From basic studies on AA to RCTs, current acupuncture researches illustrate us the diversities and possibilities of this traditional medicine playing an role in modern medicine. Commonly accepted by western countries, acupuncture studies first began at analgesia. The analgesic effect may be originated from cerebral cortex, brainstem, spinal dorsal horn, DRG to peripheral tissues. The study of the acupuncture mechanism and exact pathway are still in process. However, involvement of AAC, hypothalamus, PAG, NRM is more evident to date. Inhibitory interneuron and ANS are current focuses on acupuncture research. Results form these studies to date have shown effects of acupuncture on synaptic plasticity and cholinergic reflex. The clinical trials of pain syndromes have offered different level of evidences to support basic studies on AA. Short-term pain relief can be observed in migraine, chronic low back pain, post-operative pain and osteoarthritis of the knee. The effect of acupuncture seems longer in osteoarthritis and low back pain.

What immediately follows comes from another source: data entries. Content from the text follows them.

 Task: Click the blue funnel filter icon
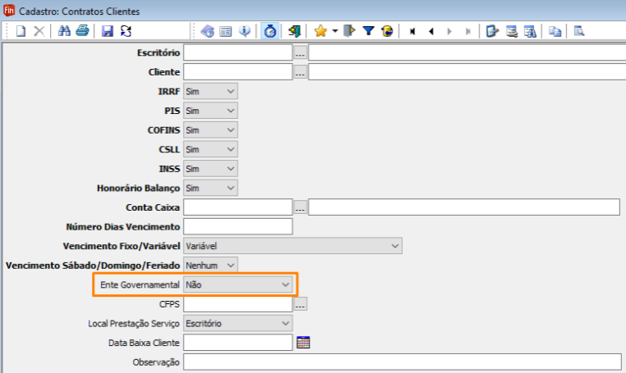point(368,31)
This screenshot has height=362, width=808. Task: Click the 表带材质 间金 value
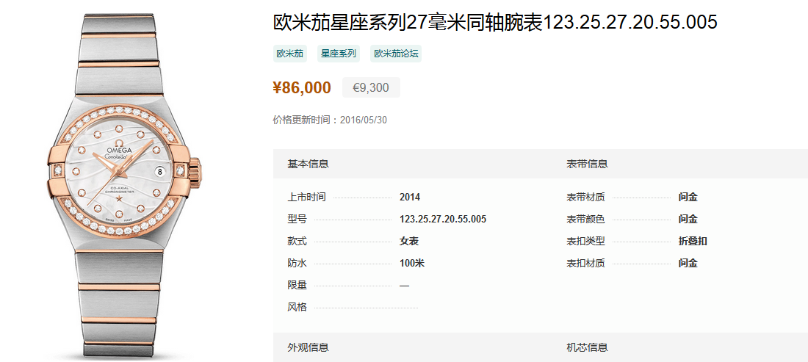(688, 198)
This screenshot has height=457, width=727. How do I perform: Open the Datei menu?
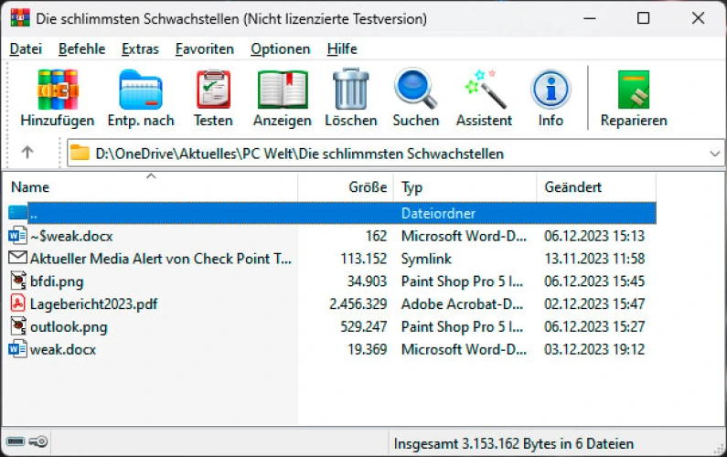pyautogui.click(x=26, y=49)
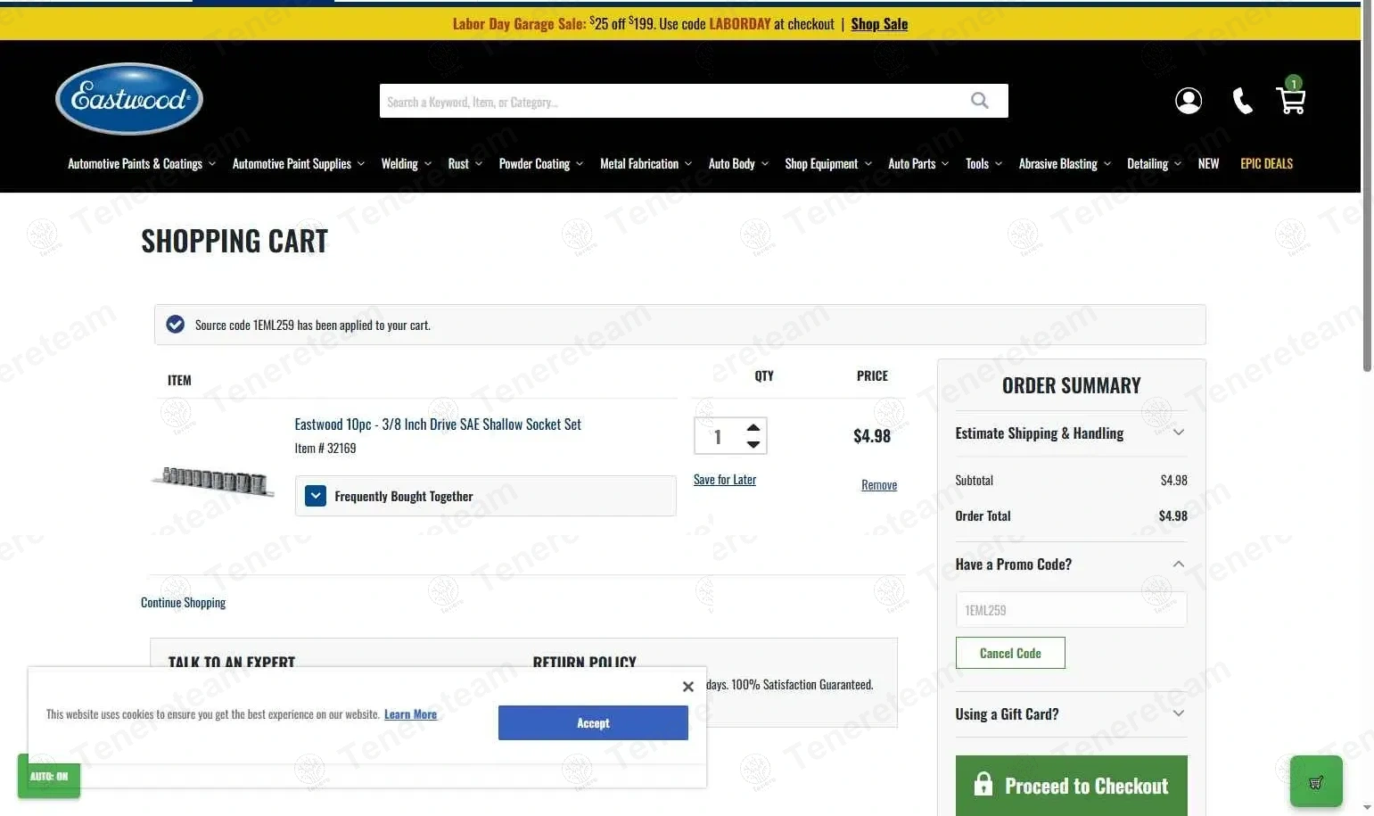Click the socket set product thumbnail
The image size is (1374, 816).
click(x=214, y=481)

Since CNS has been long believed to initiate acupuncture effect, functional studies such as fMRI and electrophysiology have been utilized to test it. The results confirmed the crucial role of CNS on acupuncture-mediated therapeutic effects. But it is also suggested some limitations of these tools. For example, spatial analysis of brain activity by fMRI is not as adequate as analysis of brain network connectivity. As to clinical trials, stroke is a current concern. Many trials suggested better functional outcomes in stroke patients treated with acupuncture. The effect is frequency-dependent, lower frequency (1-5 Hz) EA is more effective.

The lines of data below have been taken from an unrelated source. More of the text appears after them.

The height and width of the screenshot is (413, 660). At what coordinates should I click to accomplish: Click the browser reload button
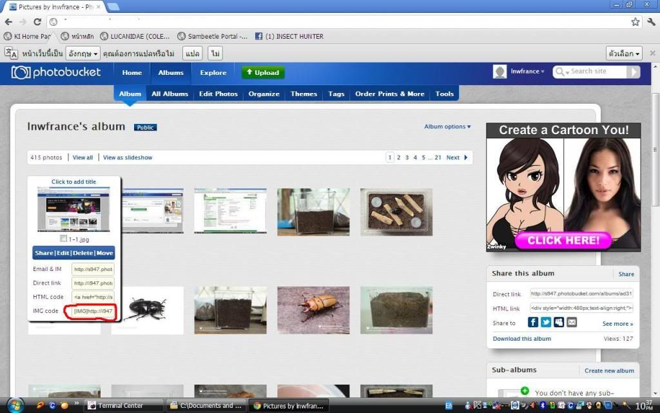point(37,22)
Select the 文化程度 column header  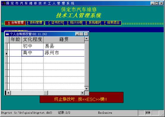click(32, 40)
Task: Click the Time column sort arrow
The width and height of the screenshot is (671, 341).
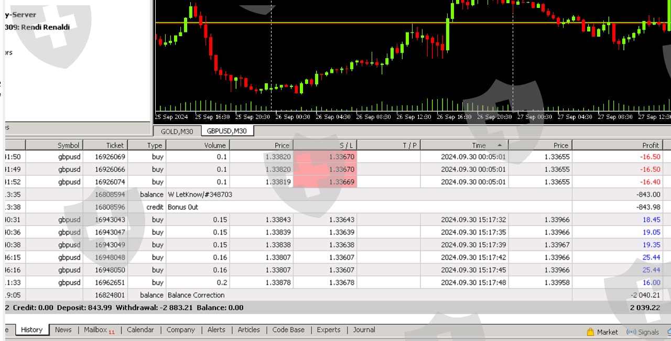Action: pos(499,145)
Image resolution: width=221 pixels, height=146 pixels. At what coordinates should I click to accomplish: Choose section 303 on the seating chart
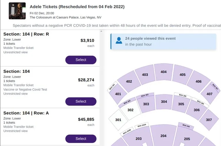[146, 104]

Diabetes and obesity are two major modern healthy issues all over the world. In animal models, the acupuncture effect on blood glucose is mediated by serotonin and endogenous opioids. The influence of acupuncture on metabolism also occurs at cellular level. Therefore, it is believed acupuncture can enhance metabolism in general and it has been used as a tool for weight reduction. Currently, no rigid RCTs available to verify the real effect of acupuncture on body weight. So is true for Asthma. Preliminary report suggested acupuncture can stabilize airway, but, like weight reduction, the effect is still unclear in the lack of rigid RCTs.

5. Summary

Being one of the major categories of complementary and alternative medicines (CAMs), acupuncture might be the most explored one. Despite current acupuncture researches have explored more diverse phenomenon such as anti-inflammation and regulation of homeostasis, neural system is still the main target. Early studies suggested that the central opioids and serotonin mediate analgesic effect of acupuncture. Current studies further illustrated the roles of synaptic plasticity and cholinergic reflex in acupuncture treatment. It is believed that acupuncture is able to modulate hyperalgesia and inflammation at levels of receptor proteins. Although the central nervous system (CNS) has been studied extensively, acupuncture effect on cerebral cortex is still in the scientific spotlight. Function imaging and electrophysiology studies have shown complicated networks that acupuncture involves in. Take the whole CNS into account; axes composing certain CNS regions are activated by acupuncture. For example, the anterior cingulated cortex (ACC)-arcuate-periagueductal gray (PAG)-nucleus raphes magnus (NRM) axis participates in analgesic effect of lower frequency electroacupuncture (EA).

Series of studies consolidated the beneficial effect of acupuncture on animal model of diabetes that blood glucose and insulin statuses are influenced by EA. These effects are also partly mediated by opioid and serotonin. In real clinical setting, acupuncture is used for weight reduction rather than for diabetes. Some current trials have validated its effectiveness as to weight reduction. Clinical trials on pain syndromes, stroke, neuropathy and asthma also have revealed different degrees of benefit of acupuncture treatment. Clinical research work on acupuncture has been carry on for many decades, most dominant in pain syndromes, namely chronic headache, low back pain, osteoarthritis and post-operative pain. However, some study result may possess inadequacies, such as fixed acupoint selection and the lack of objective assessment.